Covid-19: the third wave is here

The third wave of Covid-19 is here but we could have prevented it or minimised its impact

The writer is an Adjunct Professor of Epidemiology at the University of Nebraska and has worked for the US Centers for Disease Control and Prevention. He can be reached at jasghar@gmail.com

In early December, we had a peak in the second wave of Covid-19. Our number of Covid-19 cases started to decline but then plateaued around 1,000-1,500 daily cases and stayed there for weeks. In January and February, cases declined sharply for many weeks straight in the rest of the world. This decline in daily reported cases was up to 90% in many countries including our neighbour, India. Why we did not see this sharp decline could be due to many reasons. There is no such thing like a plateau in an active epidemic or pandemic. This only happens when a disease becomes endemic, meaning its more than normal and staying at a high level. At this moment there is no chance of endemicity as large swaths of our population are still vulnerable. So, when cases appear to be staying at a higher level for weeks in a pandemic, field epidemiologists have a serious problem of disease underreporting.

By January, we started to see a slow increase. The overall numbers were still small and case positivity very low but a consistent increase was visible. Though the national positivity rate was still under 5%, our big cities were continuously above this threshold. In Islamabad, which tests more than any other city, this pattern was more obvious. The number of daily deaths started to increase and doctors in hospitals and clinics started reporting an increased number of clinical cases. Some doctors in different cities of Punjab told me that they did not see such numbers of Covid patients even in the first or second wave. My physician colleagues also reported that patients are declining Covid-19 diagnostic tests and instead they have to rely on signs, chest x-rays, and other tests and CT scans. There were also reports of patients with Covid symptoms but negative PCR tests. We already knew it’s difficult to diagnose the UK variant with the current PCR techniques. Given that, anyone could have easily understood that the slow rise in cases over the past weeks is actually a fraction of true cases in Pakistan.

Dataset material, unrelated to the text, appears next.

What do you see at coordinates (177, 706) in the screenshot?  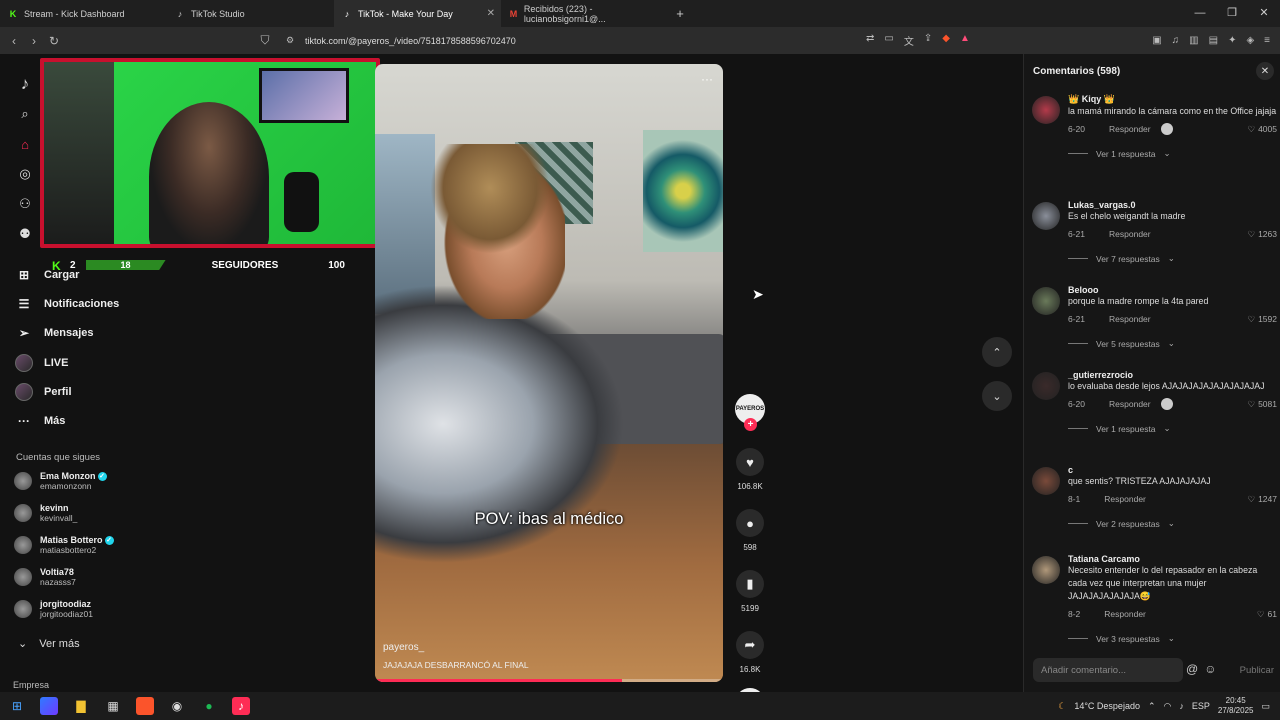 I see `obs-icon: ◉` at bounding box center [177, 706].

I was surprised when three weeks ago, a decision was made to basically open all of Pakistan. Schools were opened at 100% capacity alongside the easing of other restrictions. Government-owned data no matter how deficient, showed an increasing trend. We needed to strengthen our defenses then to not become more vulnerable since the UK variant is more transmissible and lethal.

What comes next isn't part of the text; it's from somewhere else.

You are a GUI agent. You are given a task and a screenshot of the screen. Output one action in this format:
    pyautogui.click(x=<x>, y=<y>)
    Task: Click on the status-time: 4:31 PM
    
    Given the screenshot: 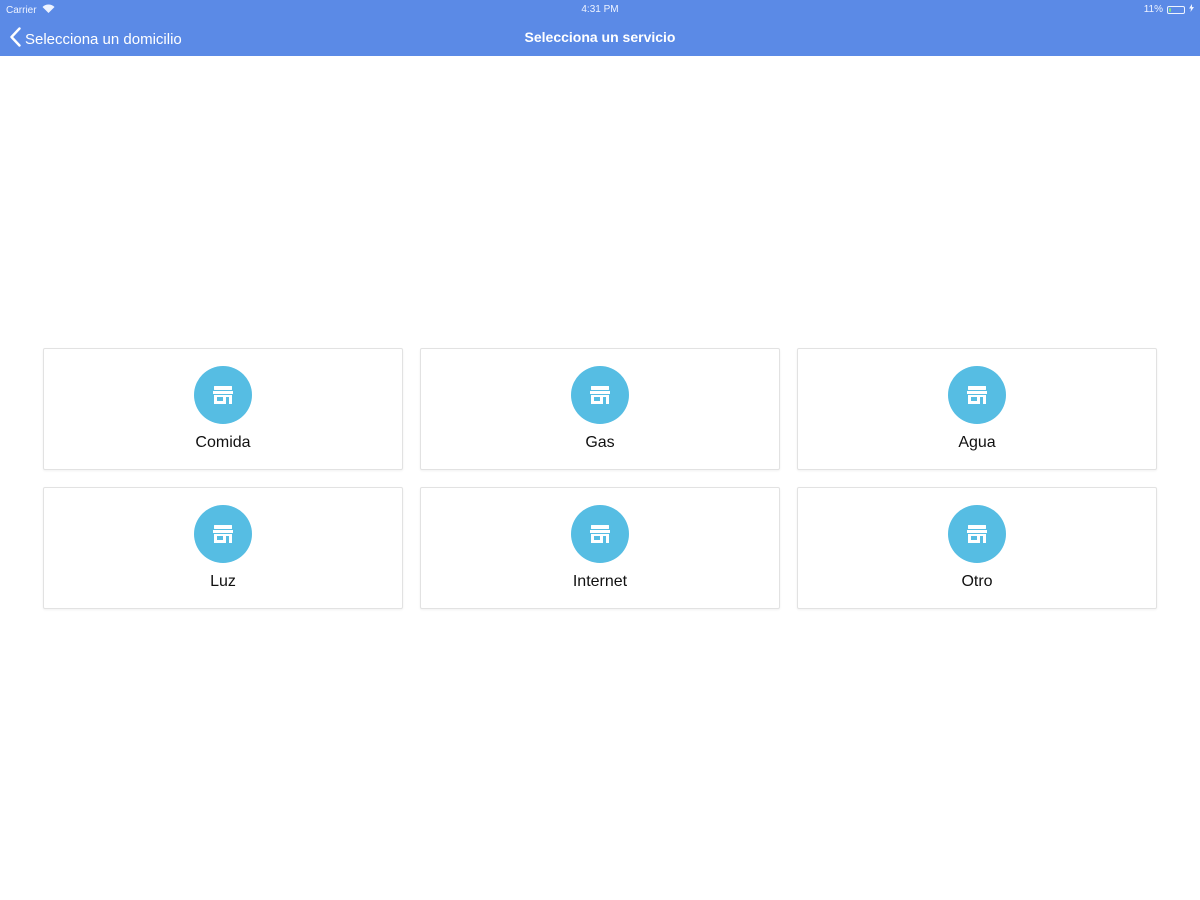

Given this scenario, why then did the government decide against its own health intelligence? If governments do not invest in disease reporting systems and improve it, they are less likely to rely on it in their decision-making. That is a vicious circle across the world. Health intelligence is more than a disease reporting system but when we do not have the basic blocks right then the whole system collapses.

The result is with us. Hospitals are under pressure and doctors in Punjab are seeing unprecedent number of Covid patients. Outbreaks do not occur randomly, there are reasons why a disease spreads in a certain population and not in others. There is also always a preventive measure we need to identify and use to protect our population. Science as a subject is extremely low in our national priorities. But when the world is fighting a war, we need to be more serious in evidence-based decision-making. The third wave of Covid-19 is here but we could have prevented it or minimised its impact. Please use masks and increase fresh air ventilation in all offices, shops or any building used by the public. We could still minimise the impact by just following SOPs.

Published in The Express Tribune, March 24th, 2021.